-------- Passage provided --------

- Country: Vanuatu
- Governing body: Vanuatu Rugby Football Union
- National team: Vanuatu
- Registered players: 2,143
- Clubs: 15

= Rugby union in Vanuatu =

Rugby union in Vanuatu, formerly known as the New Hebrides, is a popular sport. Vanuatu is a tier three rugby union playing nation. They began playing international rugby union in 1966 and have yet to make the Rugby World Cup.

Despite its size and lack of club infrastructure, there are 2143 registered players of rugby union, 100 of whom are female, and there are fifteen clubs. Although some may argue about the true 'number of players' involved in the game, no one can deny the slow progress the game has had in a nation where politics and sport go hand in hand.

The national side is ranked 91st in the world (as of June, 2009) and has played just 8 matches.

==Governing body==
The governing body is the Vanuatu Rugby Football Union based at Port Vila. However, political influences has seen the national body crumble under allegations of corruption by the governing body and those who head it. This led to matches being postponed until recently when outside parties had to intervene.

--------

## Goal 1
According to the text on rugby union in Vanuatu, in what year did the country begin playing international rugby union?
## Goal 2
Write the next part of the text on rugby union in Vanuatu, picking up right after its last sentence.

-------- Data supplied --------

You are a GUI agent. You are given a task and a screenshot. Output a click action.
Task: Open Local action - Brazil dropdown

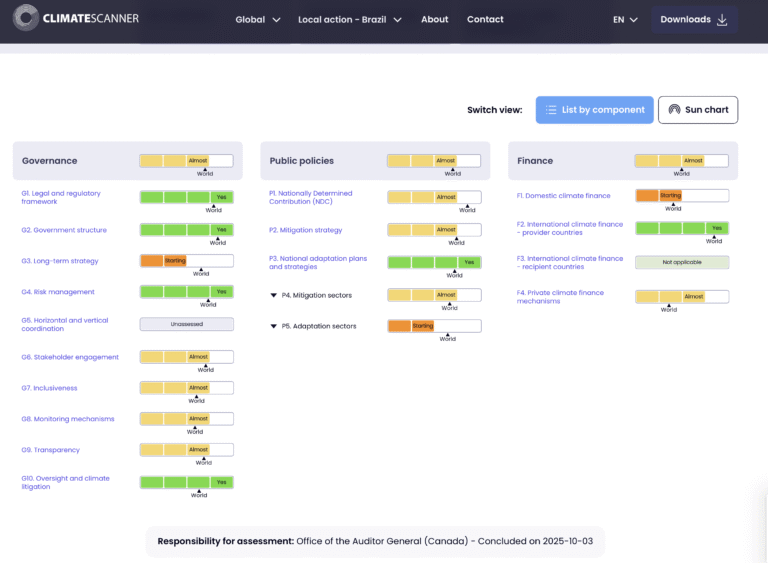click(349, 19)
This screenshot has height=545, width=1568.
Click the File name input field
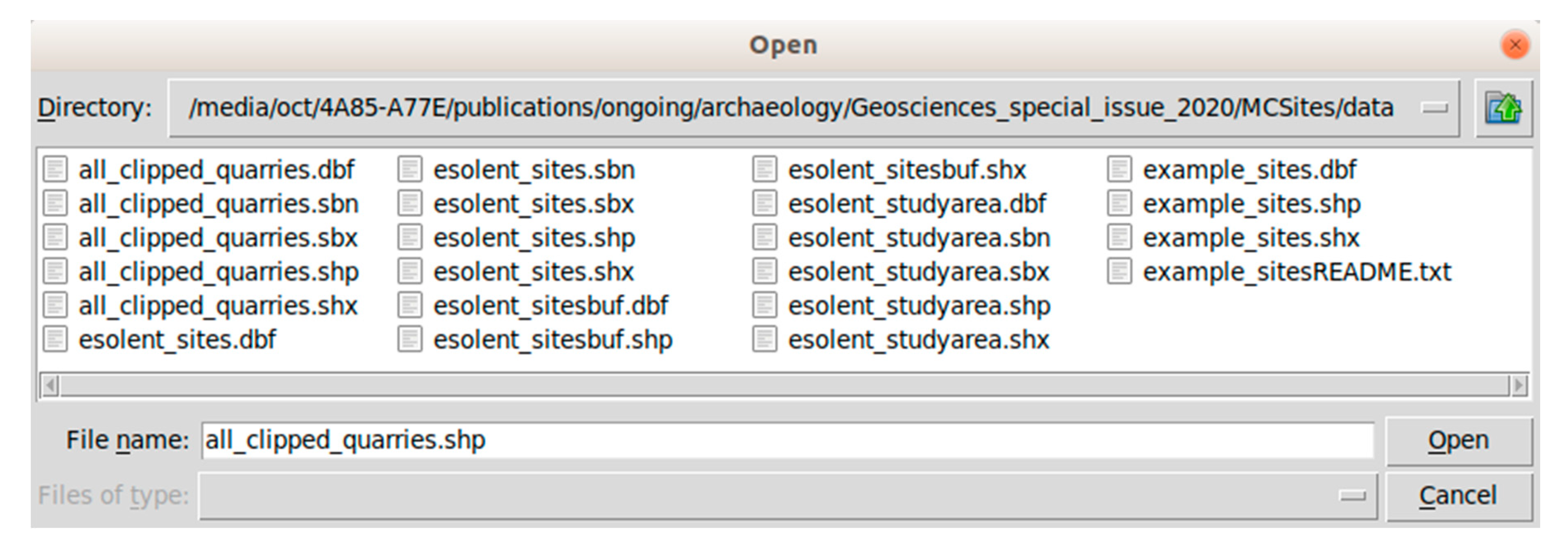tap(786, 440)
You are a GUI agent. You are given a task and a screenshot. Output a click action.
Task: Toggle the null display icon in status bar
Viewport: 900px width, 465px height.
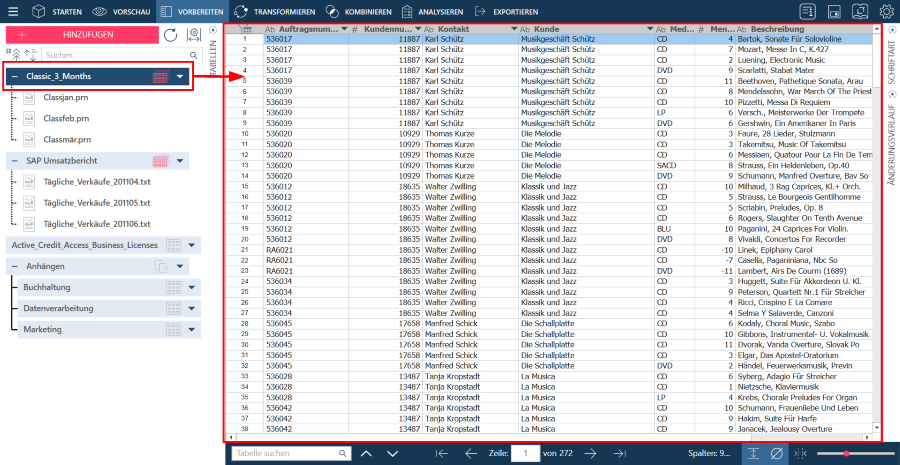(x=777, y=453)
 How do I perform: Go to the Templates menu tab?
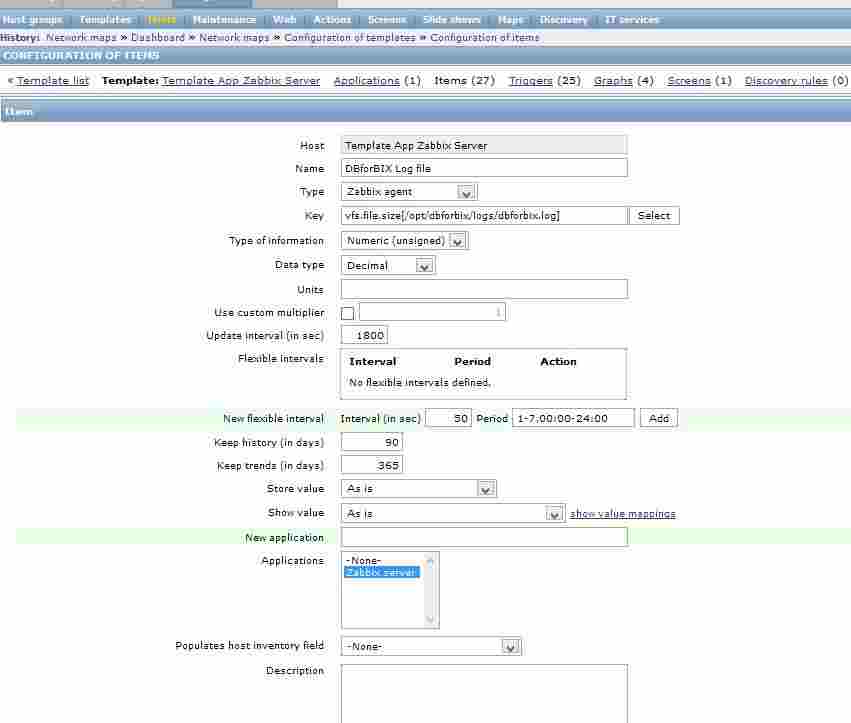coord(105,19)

--------
-------- Data supplied --------

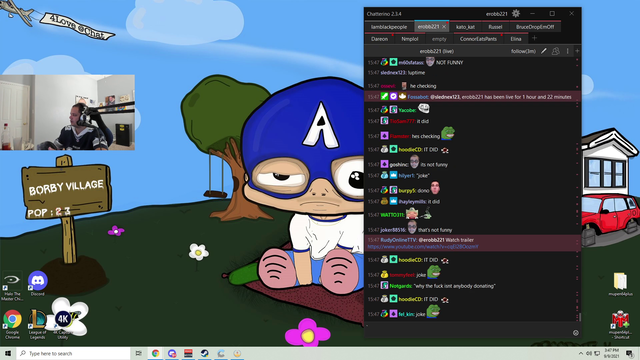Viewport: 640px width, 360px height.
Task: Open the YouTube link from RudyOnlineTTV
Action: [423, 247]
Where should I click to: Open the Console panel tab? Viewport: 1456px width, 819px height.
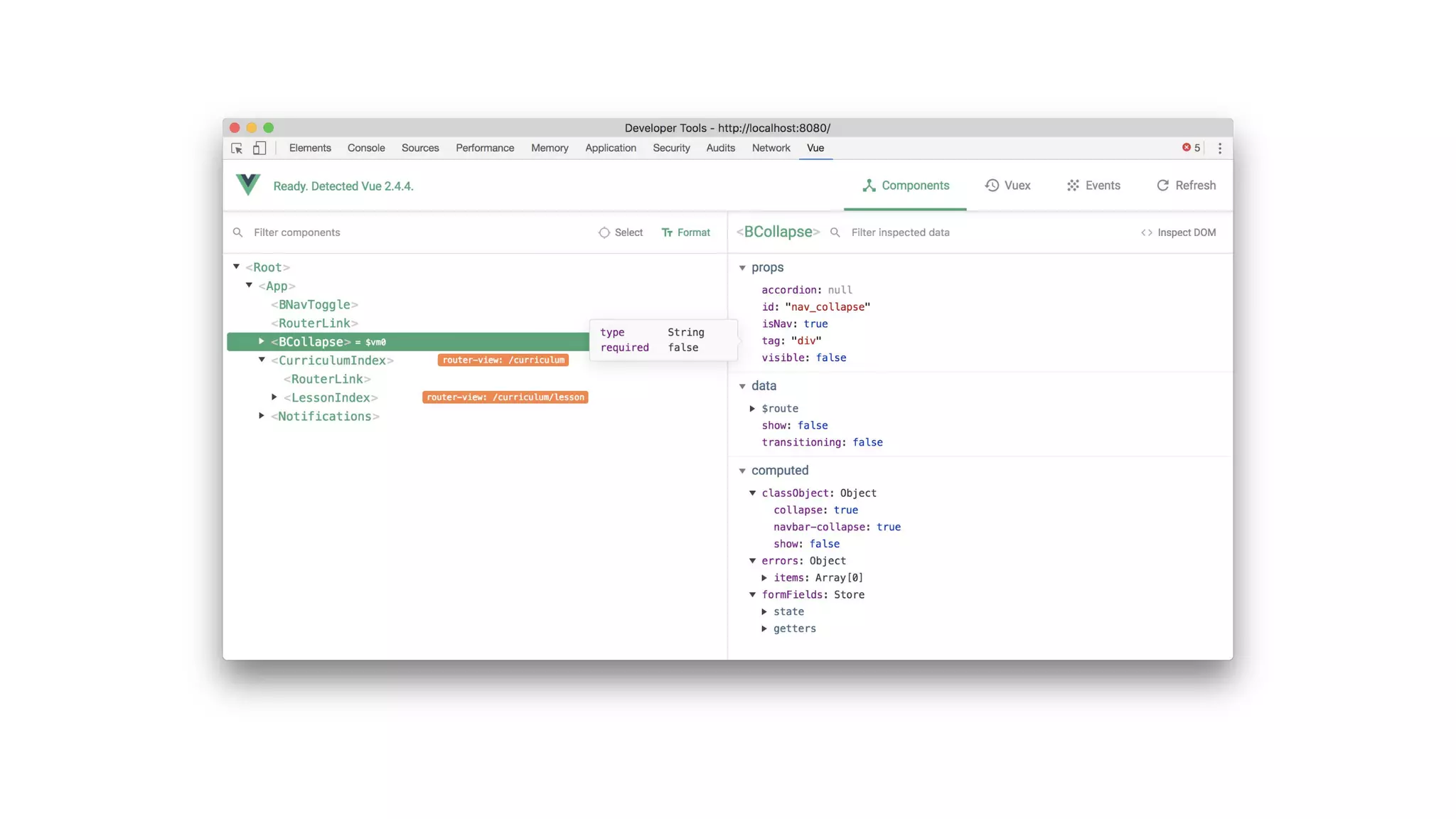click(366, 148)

--------
-------- Data supplied --------

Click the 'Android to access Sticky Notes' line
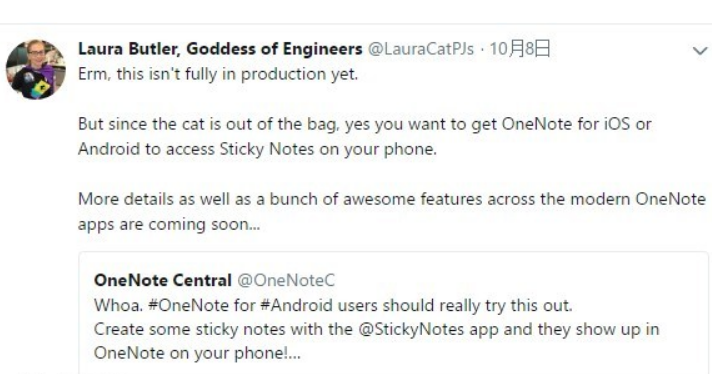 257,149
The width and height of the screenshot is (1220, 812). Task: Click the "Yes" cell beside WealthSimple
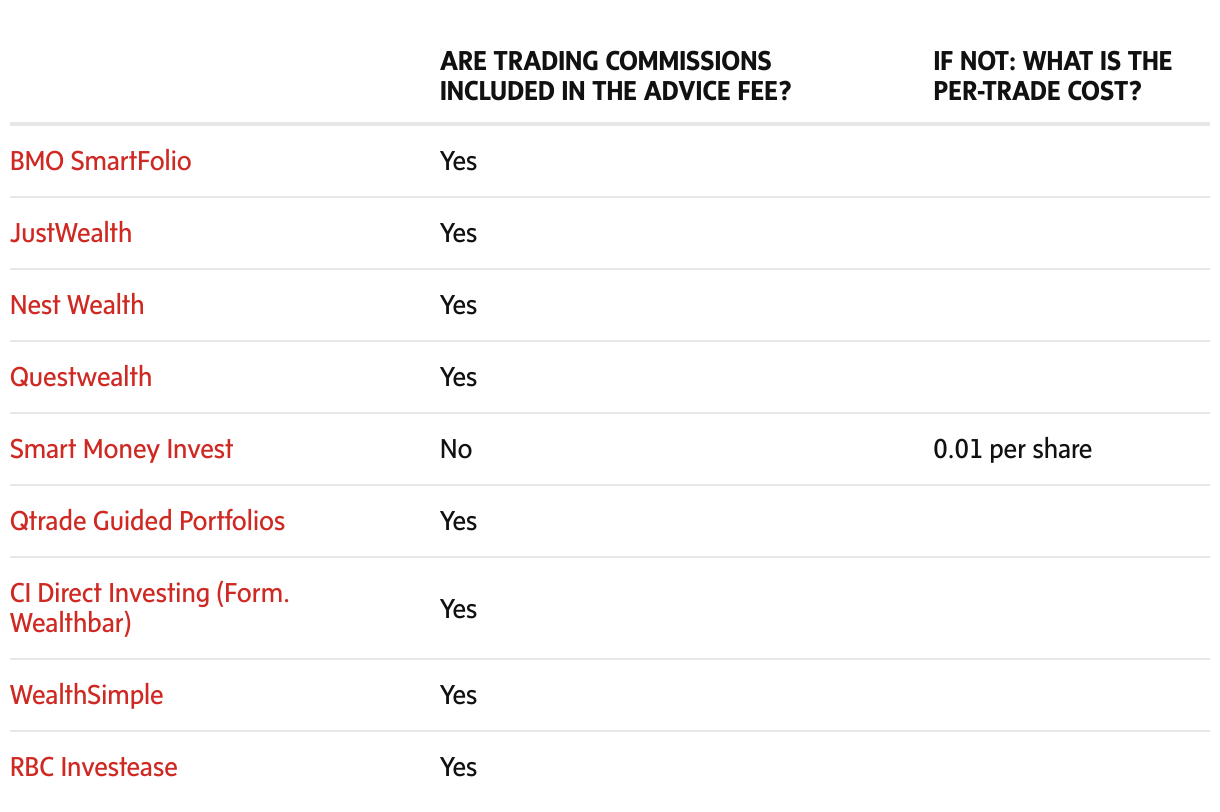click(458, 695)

--------

## Task output 1
1966

## Task output 2
==History==
Rugby union reached Vanuatu via both the French and the British, as well as contacts with neighbouring islands. Before independence in 1980, the New Hebrides were a unique form of colonial territory in which sovereignty was shared by two great powers - Britain and France - instead of exercised by just one. The Condominium divided the New Hebrides into two separate communities — one Anglophone and one Francophone. This divide continues even after independence, with schools either teaching in one language or the other, and between different political parties.

Teams from Vanuatu have competed with teams from the Solomon Islands although usually with not much success.

In the 1980s and 1990s an expatriate team in Port Vila, the Berocca's, regularly played local teams within Port Vila and hosted visiting Australian and New Zealand Navy teams. These games fostered the growth of local rugby and the talent within the local teams.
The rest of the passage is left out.